**Fragmento**
___

Querer simpatizar con Megalópolis antes de verla es muy sencillo. Se trata de la gran obra de uno de los cineastas más importantes de la historia del cine y patriarca de una (puede que “la”) familia más influyente del séptimo arte: Francis Ford Coppola.
Coppola lleva décadas hablando y tratando de levantar este proyecto, un proyecto que siempre terminaba viniéndosele abajo hasta el punto que todo apuntaba a ser el “heart of Darkness” de Orson Wells, el “Napoleon” de Stanley Kubrick, “El Génesis” de Bresson… esa película que los grandes genios llevaban dentro y nunca consiguieron sacar adelante. La avanzada enfermedad de Eleanor Coppola, mujer de Francis y ancla de toda la familia ha sido el desencadenante de que el director quisiera vender sus exitosos viñedos para financiar su obra en sus propios términos. Eleanor falleció antes del estreno de la obra a la que esta dedicada.
Ésta es la carta de amor de un director que ama el cine. Es imposible no tener simpatía y admiración por la película antes de verla… el problema es cuando la ves.
Megalópolis es una mezcla inconexa de ideas, formatos y géneros con escasa conexión y que hace que muchas veces te preguntes ya no sólo qué estás viendo sino por qué lo estás haciendo. Es tosca, dispersa y ahogada en su propia autoconsciencia. Megalopolis contiene algunos de los momentos más bochornosos del cine reciente y que todo parezca el delirio de un hombre de 85 años contando una historia y perdiéndose cada cinco minutos saltando de una cosa a otra sin determinada brújula o precisión.

___

**Datos proporcionados**
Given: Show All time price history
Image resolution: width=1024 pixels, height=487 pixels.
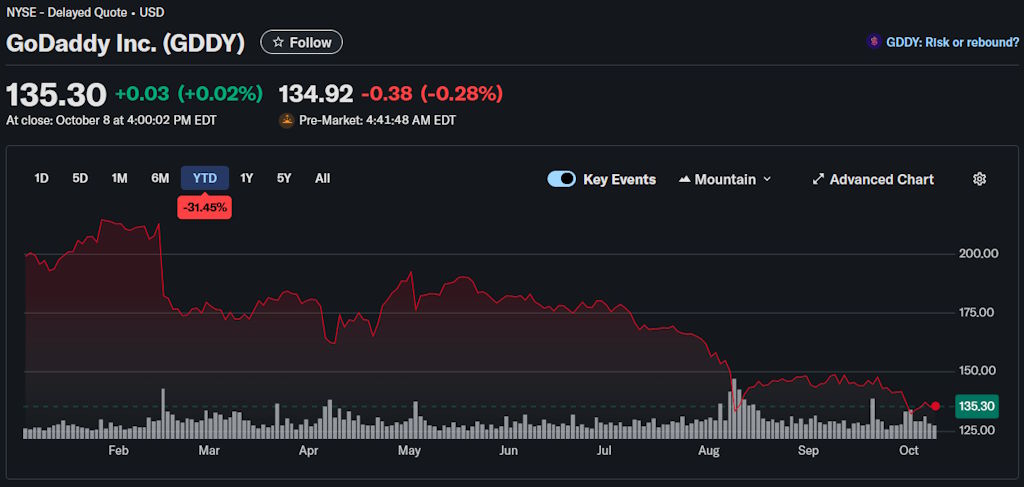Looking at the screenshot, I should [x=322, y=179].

___

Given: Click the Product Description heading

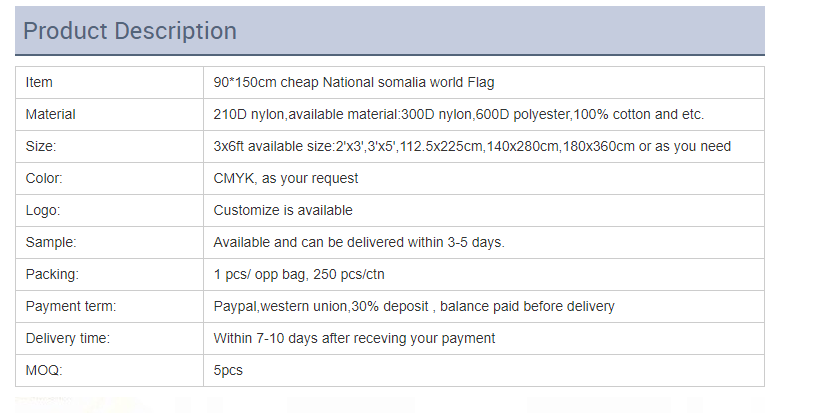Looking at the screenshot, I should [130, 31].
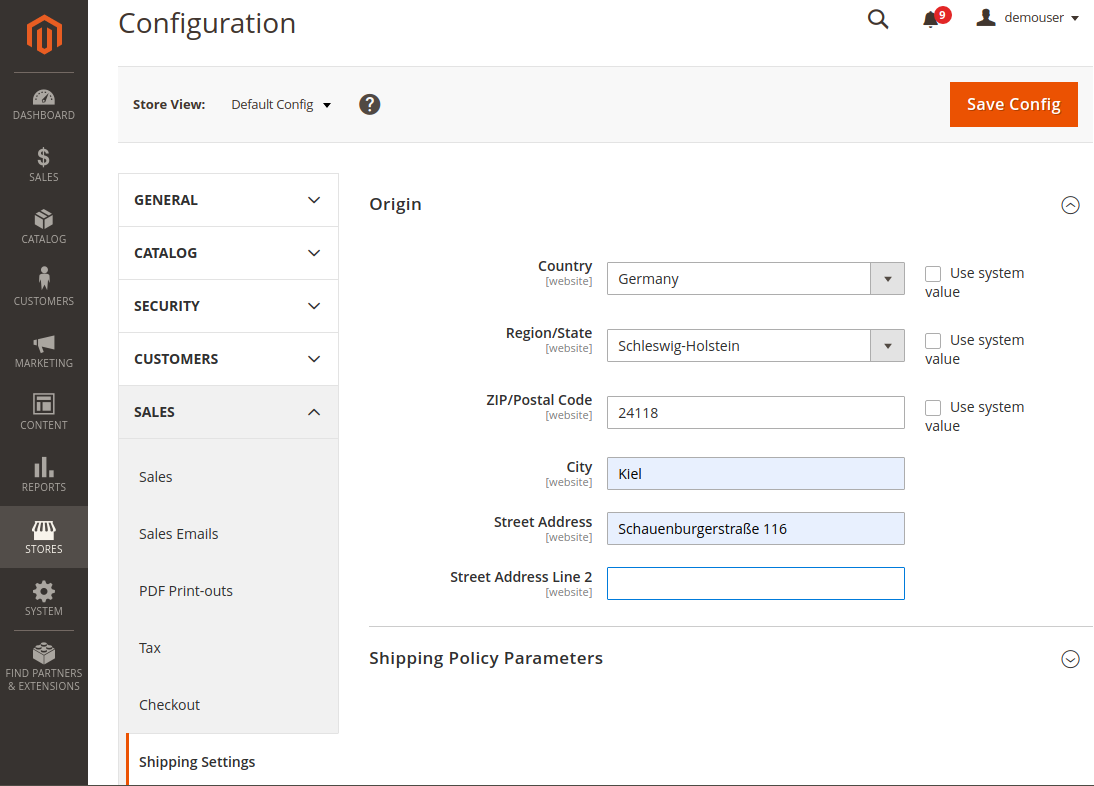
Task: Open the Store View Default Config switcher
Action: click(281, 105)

___

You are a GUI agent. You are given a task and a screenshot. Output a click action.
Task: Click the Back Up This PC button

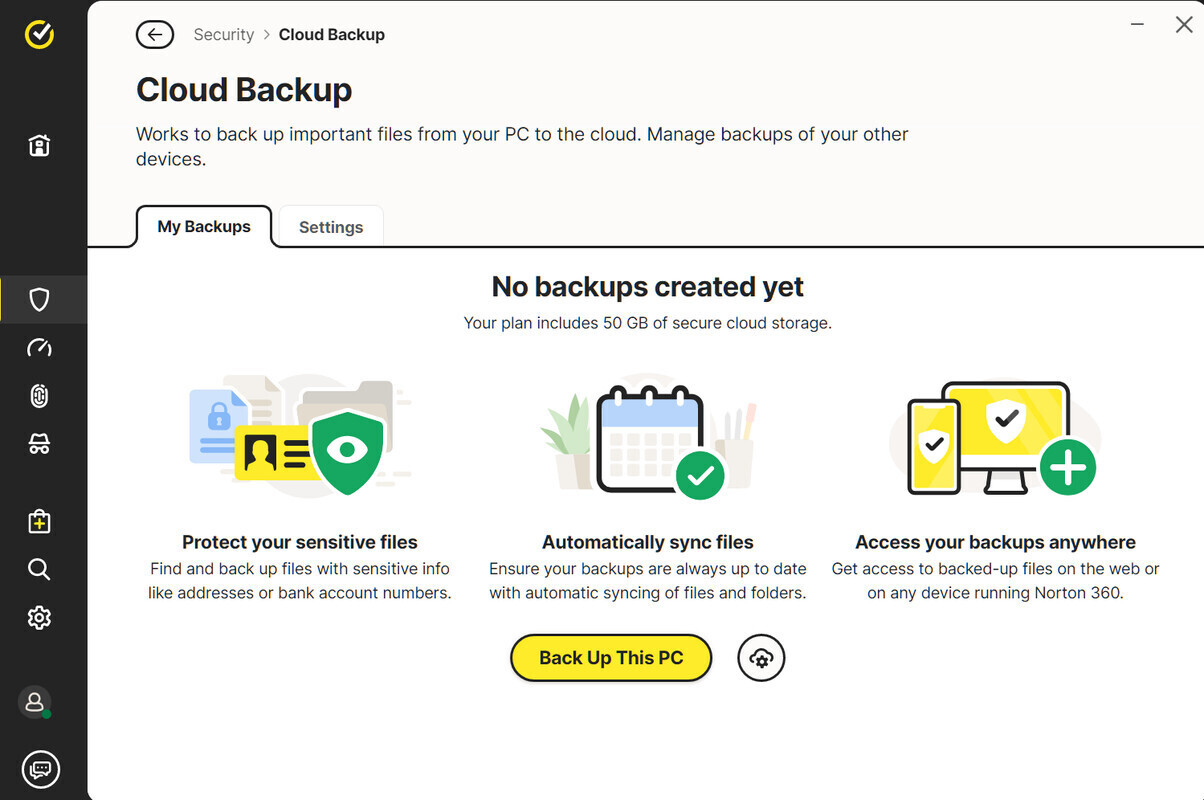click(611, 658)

___

**Instrucciones**
1. Transcribe el pasaje de la reseña sobre Megalópolis que va desde "Ésta es la carta" hasta "cuando la ves.".
2. Continúa la reseña sobre Megalópolis a partir de su última oración.

**Respuestas**
1.
Ésta es la carta de amor de un director que ama el cine. Es imposible no tener simpatía y admiración por la película antes de verla… el problema es cuando la ves.

2.
La película hace un paralelismo entre Estados Unidos y el Imperio Romano donde sus habitantes se cegaron por la lujuría y sus mandatarios por la búsqueda de poder y placer. Un paralelismo que bien llevado podría dar cabida a una obra maestra. En medio de este Nuevo Imperio hay un arquitecto con ideas para desarrollar una nueva ciudad olvidando lo viejo que lucha frontalmente contra un alcalde que tiene miedo del cambio y el futuro. Este arquitecto puede detener el tiempo (no sabemos ni por ni para qué) y mantiene una relación la hija del alcalde que es la única que puede ver este poder.
La historia del rodaje cuentan que el equipo estaba perdido sin saber muy qué estaban haciendo y que los planes cambiaban de un momento para otro desembocando en dimisiones de casi todo el equipo creativo y técnico al completo y acusaciones de trato indebido (negadas por el director). Es fácil ver por donde vienen los tiros vista la cinta ya que todo culminó en un pase en Cannes y otro pase de explotación a distribuidoras con sonoros abucheos y abandonos.
Ahora ya nos llega la cinta a las salas y se confirma que Megalópolis es en realidad Megaflópolis.
Es fácil distraerse dentro del mundo de Megalopolis porque hay una serie de tangentes, muchas de las cuales tienen más que ver con las aparentes obsesiones de Coppola con la sociedad contemporánea (la tecnología utilizada para el mal, las adquisiciones corporativas, la cultura de la cancelación) que con la trama de la película.
Megalópolis se presupone como una fábula, quiero esto significar lo que quiera el espectador o creador pero sin lugar a dudas hay cierta libertad en los diálogos y en el sentido de ellos cuando rompen a declinar Shakespeare porque sí o se embarcan en soliloquios que nada tienen que ver con la escena. Todo parece válido. Hasta Shia Lebouf jugando a ser un actor de teatro de barrio. Y no uno bueno.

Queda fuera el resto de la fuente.